- Iverkala Location in Kerala, India Iverkala Iverkala (India)
- Coordinates: 9°04′26.0″N 76°42′15.9″E﻿ / ﻿9.073889°N 76.704417°E
- Country: India
- State: Kerala
- District: Kollam
- Taluk: Kunnathur

Government
- • Type: Grama Panchayat
- • Body: Poruvazhy Grama Panchayat
- Elevation: 24 m (79 ft)

Languages
- • Official: Malayalam
- Time zone: UTC+5:30 (IST)
- PIN: 691507
- Vehicle registration: KL-24

= Iverkala =

Village locality in Kollam district, Kerala, India

Iverkala is a rural village locality in Kollam district in the Indian state of Kerala. Situated near the banks of the Kallada River, the region is known for its agricultural landscape, riverine geography, temples, and local folklore associated with the Mahabharata.
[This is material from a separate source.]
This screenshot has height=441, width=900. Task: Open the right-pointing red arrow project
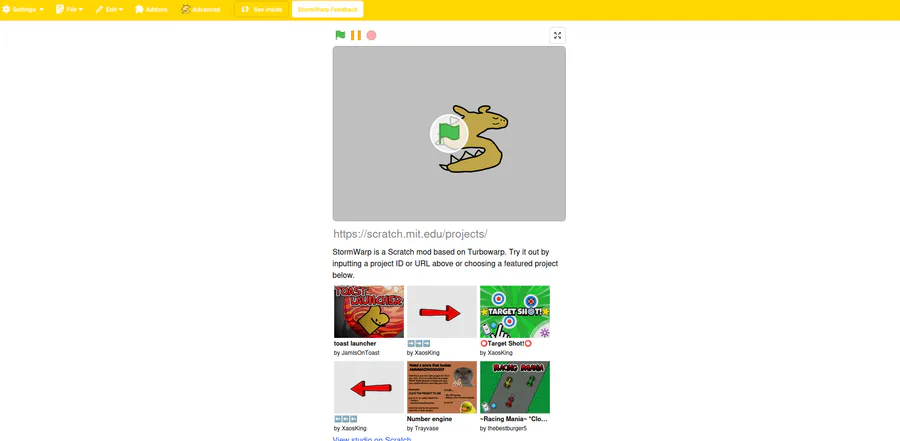pyautogui.click(x=441, y=312)

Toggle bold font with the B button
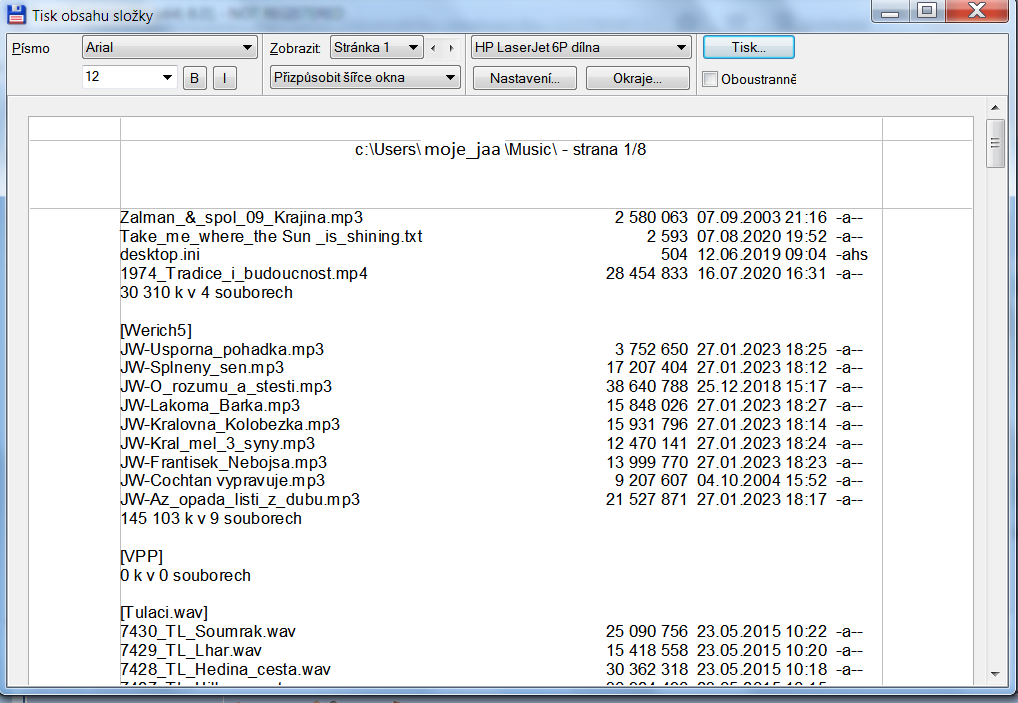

The village lies within the wider Kunnathur region of Kollam district and is connected to nearby settlements including Attuvassery, Kadampanadu, Mannady and Thekkumchery.

Iverkala is often distinguished from the coastal tourist town of Varkala in Thiruvananthapuram district, despite similarities in pronunciation. Unlike Varkala, Iverkala is an inland agrarian settlement with a predominantly rural economy centred around rubber cultivation, small-scale farming, and local trade.

==Etymology==
The origin of the name Iverkala is traditionally linked to local folklore. According to popular belief, the word derives from the Malayalam words Iver ("five persons") and kala ("place" or "field"). The name is associated with the legend that the five Pandavas from the epic Mahabharata lived in the area during their period of exile near the banks of the Kallada River.

Although there is no documented historical evidence connecting the village to the Pandavas, the story remains an important part of the cultural identity of the locality.

==Geography==
Iverkala is located in central Kollam district in southern Kerala. The Kallada River flows along the eastern and southern sides of the settlement and plays a major role in the area's agriculture, ecology and settlement patterns.

Neighbouring regions include:

- East – Attuvassery
- South – Thekkumchery
- West – Kadampanadu
- North – Mannady

The terrain consists primarily of low-lying agricultural fields, rubber plantations, coconut groves and small residential clusters. The village experiences a tropical monsoon climate characterised by humid summers and heavy rainfall during the southwest monsoon season.

The locality is commonly divided into:

- Iverkala East – the main postal and commercial area
- Iverkala West – predominantly residential and agricultural

===River system===
The Kallada River has historically influenced the economic and social life of the village. Traditional occupations such as farming, inland fishing, clay extraction and limited sand mining developed around the river basin. Seasonal flooding and erosion have also shaped settlement patterns in the surrounding areas.

==History==
The broader Iverkala region formed part of the erstwhile Kingdom of Travancore. Oral traditions in the area refer to the movement of traders, pilgrims and local rulers through the river-connected settlements of present-day Kollam district.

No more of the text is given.